The impressive line-up of honorary chairs was a badge of pride to Simmons. "It is not that easy to get people of his caliber in the fine art world to show up," he explained of de Pury, and waxed extensively to the crowd of his live of movie producer DuVernay's work, particularly Selma. "I went to them and said, 'You're going to get a black woman to make this script? They're going to hang her," he declared, saying she 'transformed the script into such a beautiful film."
As passionately as Simmons speaks of others, they speak of him, which may explain his ability for such a powerful turn-out and extraordinary donations.
DuVernay, example, said on their initial meeting Simmons convinced her to do yoga. Kevin Liles, the former president of Def Jam Records who worked directly with Simmons, also reminisced about how the Def Jam co-founder and business magnate has inspired him. "When I was an intern at Def Jam I saw Russell, for lack of a better term, as a God-like figure who came from the street corner to the corner suite.

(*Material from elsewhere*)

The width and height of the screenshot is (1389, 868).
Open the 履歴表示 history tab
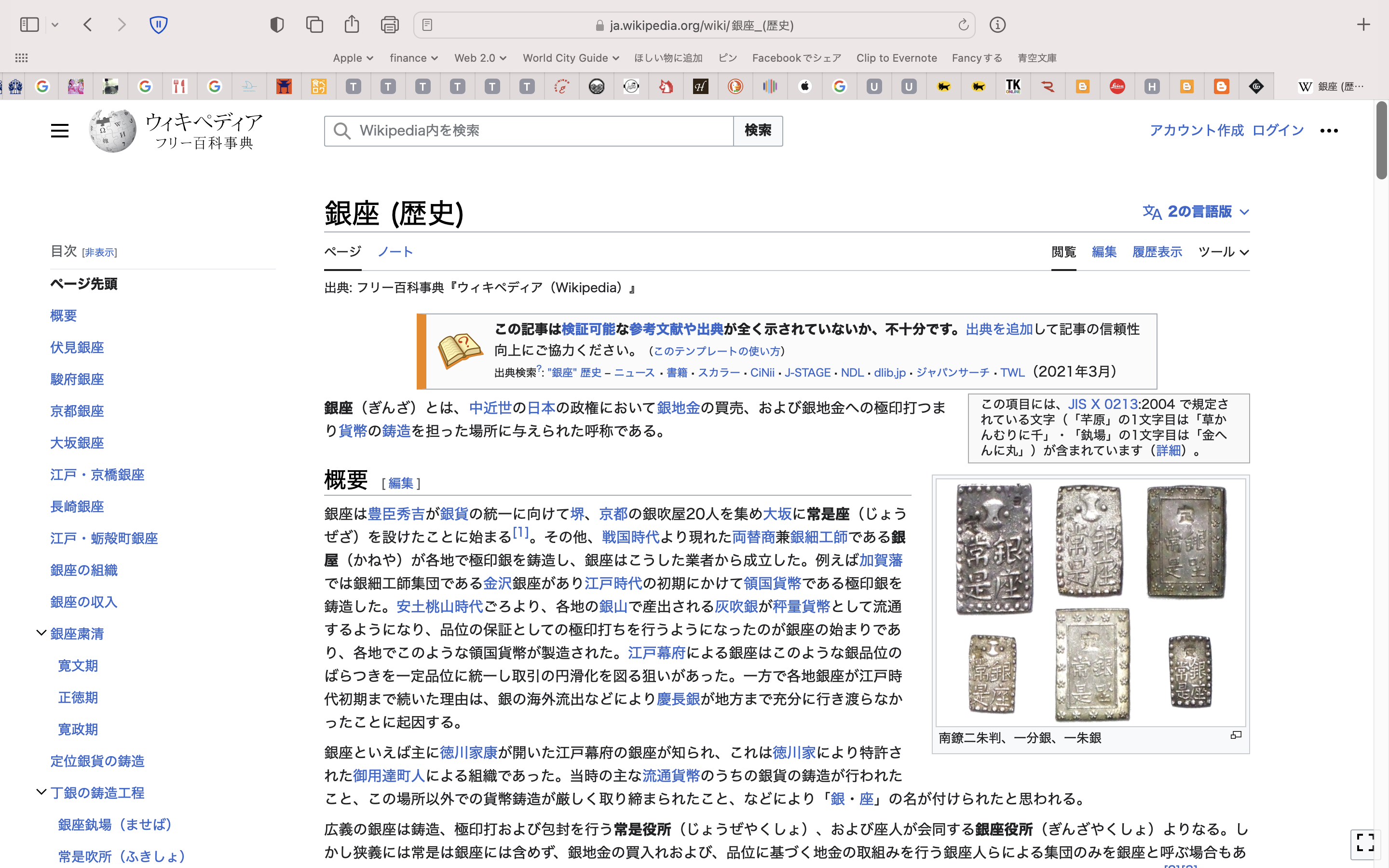(x=1157, y=252)
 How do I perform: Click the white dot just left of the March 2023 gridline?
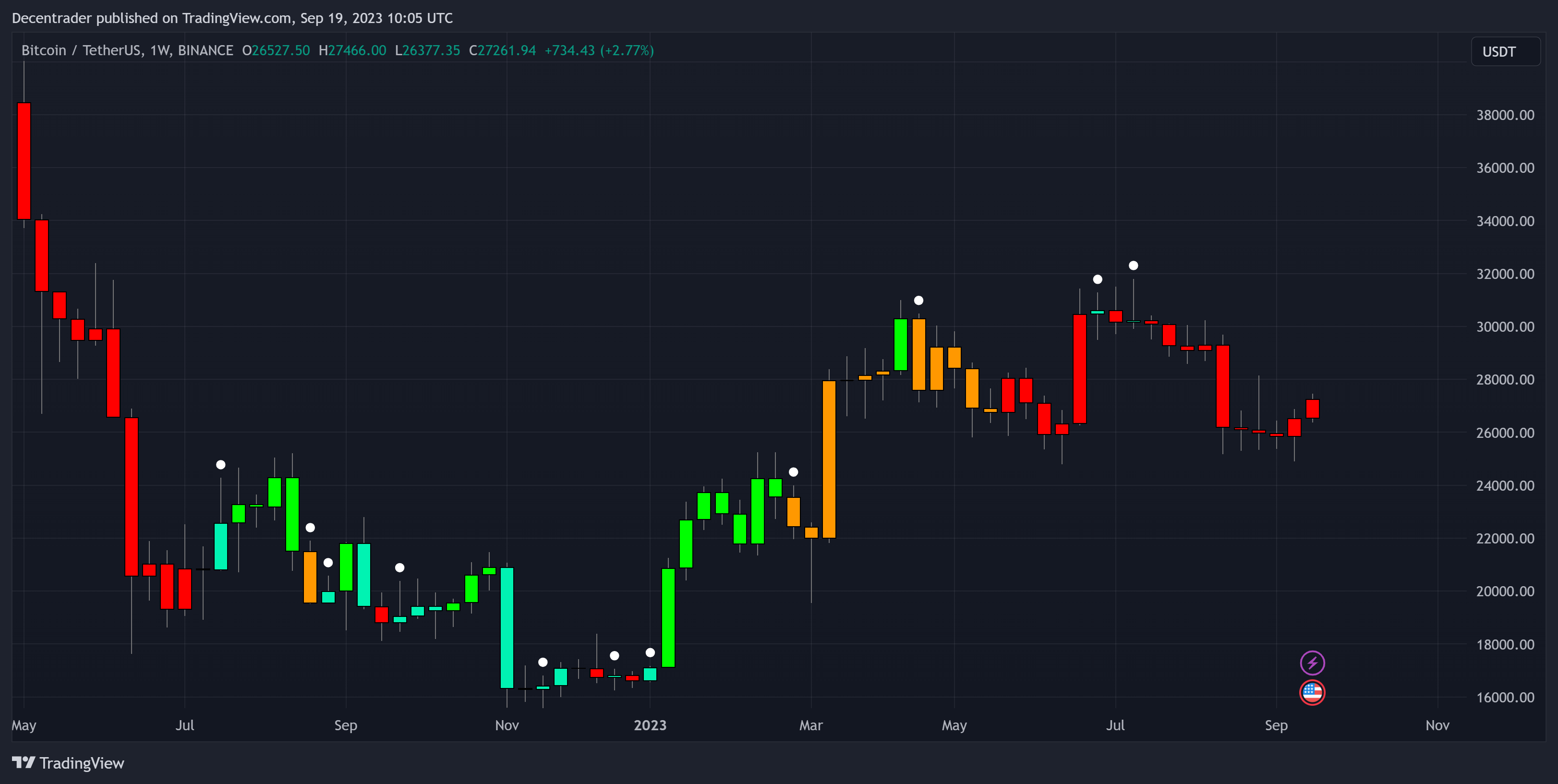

And he was somebody that I admired and loved and felt I could help build an empire." Now, Liles serves on the board of Rush Philanthropic. "If I can make money with him, I want to be able to give money with him," he said. "We live to give."

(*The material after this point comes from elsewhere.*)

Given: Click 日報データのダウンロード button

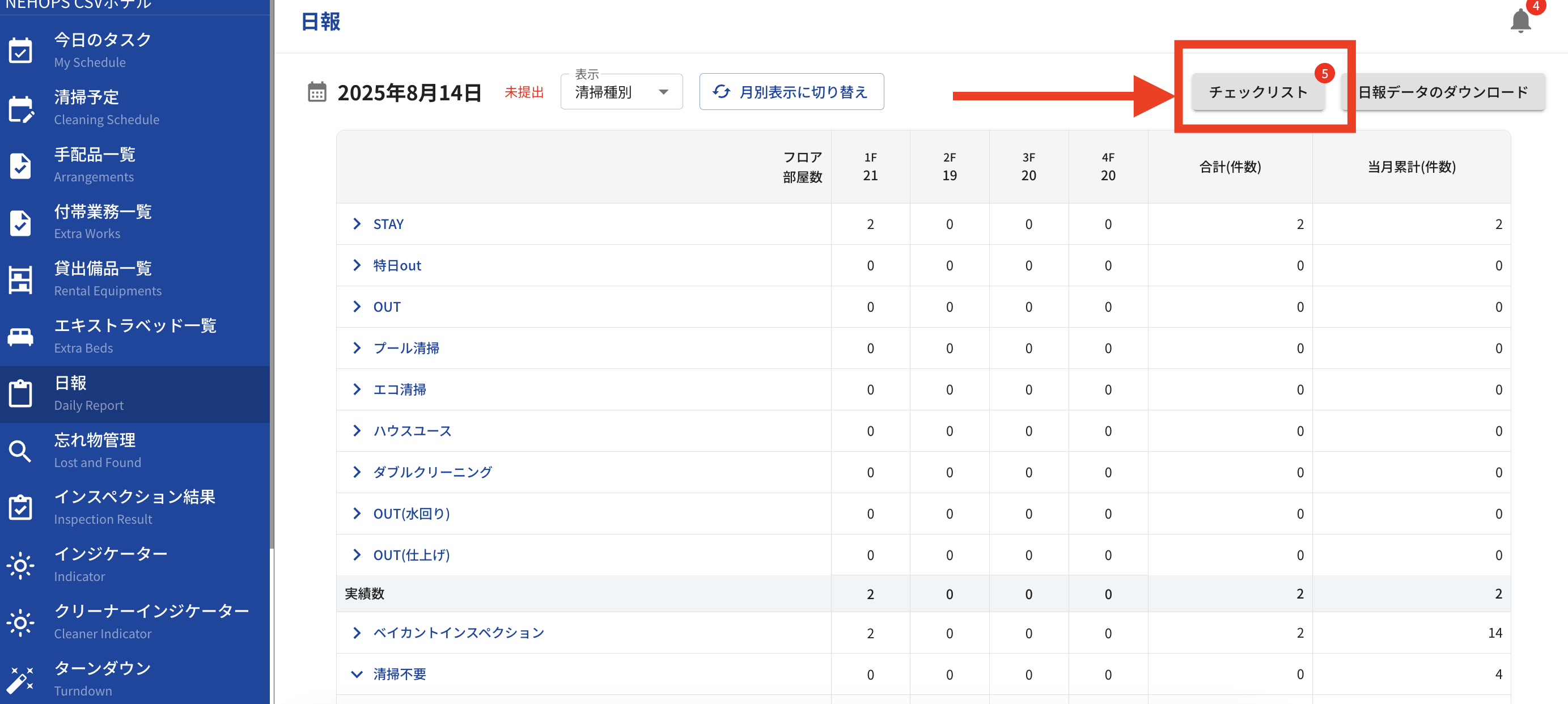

Support came further than the private residence in Water Mill where the fete was held, however. President Obama sent a personal letter supporting the foundation, which was read by producer and journalist Soledad O'Brien.
"For two decades the Rush Philanthropic Arts Foundation has empowered young Americans with opportunities to explore their creativity and express themselves through art. Our nation's daughters are future doers and change makers and your efforts are helping them unlock their greatest potential so they can reach for bold ideas and bright futures," O'Brien read on behalf of President Obama.
Despite the impactful letter all the way from the White House, and live musical performances from Elle Varner, Bell Biv DeBoe and DJ Mos, Dave Chapelle's warm and off-the-cuff speech may have stolen the evening.
"I went to an arts high school when shit was awful: there was a crack epidemic and AIDS, and all kinds of shit was happening, and the National Guard was policing [Washington] DC and I found out about this arts program, and it turned changed my life in ways I couldn't even imagine," he explained. "And now look at me today! Here I am with the 'Winner's Circle" in the Hamptons. And I have a 'Great Gatsby hat on. And I feel like I'm hungry but I'm satisfied. I'm one of those weird guys who is as well-known for what he didn't do as for what he did. I can say honestly that I'm happy. I can stay home on Tuesday nights and watch (Keegan Michael) Key and (Jordan) Peele do my show. And it doesn't hurt me at all. It doesn't hurt me at all! I'm just joking, ya'll!"